At least 30 armed men from Chad, Cameroon and the Central African Republic were arrested late last month, a minister said.
They were found with rocket launchers, rifles and ammunition just over the border in Cameroon, he added.
The government of President Teodoro Obiang Nguema is often accused of corruption and human rights abuses.
Troops in Equatorial Guinea shot dead a "mercenary" during clashes on Wednesday near the border with Cameroon, TVGE, the state television reported, adding that security forces had "used gunfire to disperse (others) in the forests along the border".
Mr Obiang has been in power for nearly 40 years, taking power in a coup by ousting his own uncle, Francisco Macias Nguema, who was shot by firing squad.

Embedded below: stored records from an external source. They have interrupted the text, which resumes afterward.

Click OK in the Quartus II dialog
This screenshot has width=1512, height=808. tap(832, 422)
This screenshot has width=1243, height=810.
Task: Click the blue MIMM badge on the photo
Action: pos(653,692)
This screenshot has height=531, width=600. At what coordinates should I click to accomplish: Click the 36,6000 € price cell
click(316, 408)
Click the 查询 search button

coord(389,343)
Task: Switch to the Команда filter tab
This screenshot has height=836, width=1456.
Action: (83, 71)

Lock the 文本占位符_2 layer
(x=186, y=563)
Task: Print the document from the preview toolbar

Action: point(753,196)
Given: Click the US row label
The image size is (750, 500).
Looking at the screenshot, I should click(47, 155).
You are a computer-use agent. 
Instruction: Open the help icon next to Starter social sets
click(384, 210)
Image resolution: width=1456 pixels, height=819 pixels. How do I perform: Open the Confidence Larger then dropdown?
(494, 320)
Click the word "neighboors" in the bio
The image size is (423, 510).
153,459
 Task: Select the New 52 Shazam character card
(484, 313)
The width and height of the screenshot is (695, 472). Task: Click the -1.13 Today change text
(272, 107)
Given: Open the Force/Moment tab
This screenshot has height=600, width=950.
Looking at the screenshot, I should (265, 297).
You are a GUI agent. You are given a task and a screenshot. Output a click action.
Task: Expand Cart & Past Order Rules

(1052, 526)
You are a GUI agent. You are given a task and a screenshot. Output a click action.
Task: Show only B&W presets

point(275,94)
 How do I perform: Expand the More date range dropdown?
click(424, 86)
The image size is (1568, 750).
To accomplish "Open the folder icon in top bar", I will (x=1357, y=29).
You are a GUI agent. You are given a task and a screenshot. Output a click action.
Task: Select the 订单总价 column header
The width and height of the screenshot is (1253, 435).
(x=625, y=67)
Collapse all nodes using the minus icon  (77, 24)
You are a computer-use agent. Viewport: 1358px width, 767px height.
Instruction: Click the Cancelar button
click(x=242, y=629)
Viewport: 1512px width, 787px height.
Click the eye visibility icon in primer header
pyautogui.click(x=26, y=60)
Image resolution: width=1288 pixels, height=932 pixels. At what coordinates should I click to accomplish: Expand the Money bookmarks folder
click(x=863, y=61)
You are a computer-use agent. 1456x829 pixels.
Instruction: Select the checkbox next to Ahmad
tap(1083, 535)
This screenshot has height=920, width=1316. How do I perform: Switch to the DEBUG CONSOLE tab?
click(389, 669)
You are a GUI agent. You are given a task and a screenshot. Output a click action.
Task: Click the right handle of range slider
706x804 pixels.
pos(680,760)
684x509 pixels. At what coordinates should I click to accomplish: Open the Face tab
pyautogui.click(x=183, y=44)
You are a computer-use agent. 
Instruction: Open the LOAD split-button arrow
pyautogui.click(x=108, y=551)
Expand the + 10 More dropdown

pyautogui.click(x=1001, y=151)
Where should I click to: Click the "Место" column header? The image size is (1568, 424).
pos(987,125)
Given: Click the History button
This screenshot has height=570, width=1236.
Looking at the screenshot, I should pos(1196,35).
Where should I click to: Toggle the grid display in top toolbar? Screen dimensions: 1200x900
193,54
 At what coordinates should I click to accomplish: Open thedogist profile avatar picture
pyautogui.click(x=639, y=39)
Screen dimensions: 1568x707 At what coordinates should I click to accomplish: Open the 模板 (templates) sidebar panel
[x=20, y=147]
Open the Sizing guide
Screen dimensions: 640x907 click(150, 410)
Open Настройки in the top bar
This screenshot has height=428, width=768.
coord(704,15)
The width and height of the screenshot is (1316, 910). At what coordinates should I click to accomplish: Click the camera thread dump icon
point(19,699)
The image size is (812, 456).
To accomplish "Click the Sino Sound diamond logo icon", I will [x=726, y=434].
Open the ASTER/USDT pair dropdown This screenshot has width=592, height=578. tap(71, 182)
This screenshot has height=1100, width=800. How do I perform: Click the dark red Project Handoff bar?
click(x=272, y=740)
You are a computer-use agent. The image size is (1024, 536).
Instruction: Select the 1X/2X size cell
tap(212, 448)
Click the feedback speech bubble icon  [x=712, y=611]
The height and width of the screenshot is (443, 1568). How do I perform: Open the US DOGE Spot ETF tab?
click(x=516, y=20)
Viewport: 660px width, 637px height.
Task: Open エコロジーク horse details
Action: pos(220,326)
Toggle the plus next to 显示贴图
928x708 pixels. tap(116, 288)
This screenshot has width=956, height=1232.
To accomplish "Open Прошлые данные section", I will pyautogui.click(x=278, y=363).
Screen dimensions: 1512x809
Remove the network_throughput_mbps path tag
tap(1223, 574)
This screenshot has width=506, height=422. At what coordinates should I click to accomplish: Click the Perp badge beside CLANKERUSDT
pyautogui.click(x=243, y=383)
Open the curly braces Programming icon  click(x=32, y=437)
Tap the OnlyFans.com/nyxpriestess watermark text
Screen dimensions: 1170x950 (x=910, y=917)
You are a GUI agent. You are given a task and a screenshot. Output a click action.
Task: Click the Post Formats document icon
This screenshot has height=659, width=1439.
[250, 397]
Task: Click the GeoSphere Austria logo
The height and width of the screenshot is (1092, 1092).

The long-time leader was re-elected to a fifth seven-year term in 2016.
In a statement read on public radio, Security Minister Nicholas Obama Nchama blamed the alleged coup on mercenaries hired by opposition groups and supported by unnamed "powers".
He said the coup attempt had been foiled with the help of the Cameroonian security services.
Equatorial Guinea has faced alleged coup attempts in the past.
In 2004, a former British soldier, Simon Mann, was linked to an attempt to overthrow Mr Obiang.
The former British Army officer and businessman was arrested in Zimbabwe in 2004 and extradited four years later to Equatorial Guinea.
In 2008, Mr Mann was sentenced to 34 years in prison, although a year later he was released after being pardoned by Mr Obiang.
Equatorial Guinea is one of sub-Saharan Africa's biggest oil producers, but much of its population still lives in poverty.
In October 2017, a French court gave a three-year suspended jail term to Equatorial Guinea's Vice President Teodorin Obiang, President Obiang's son, for corruption.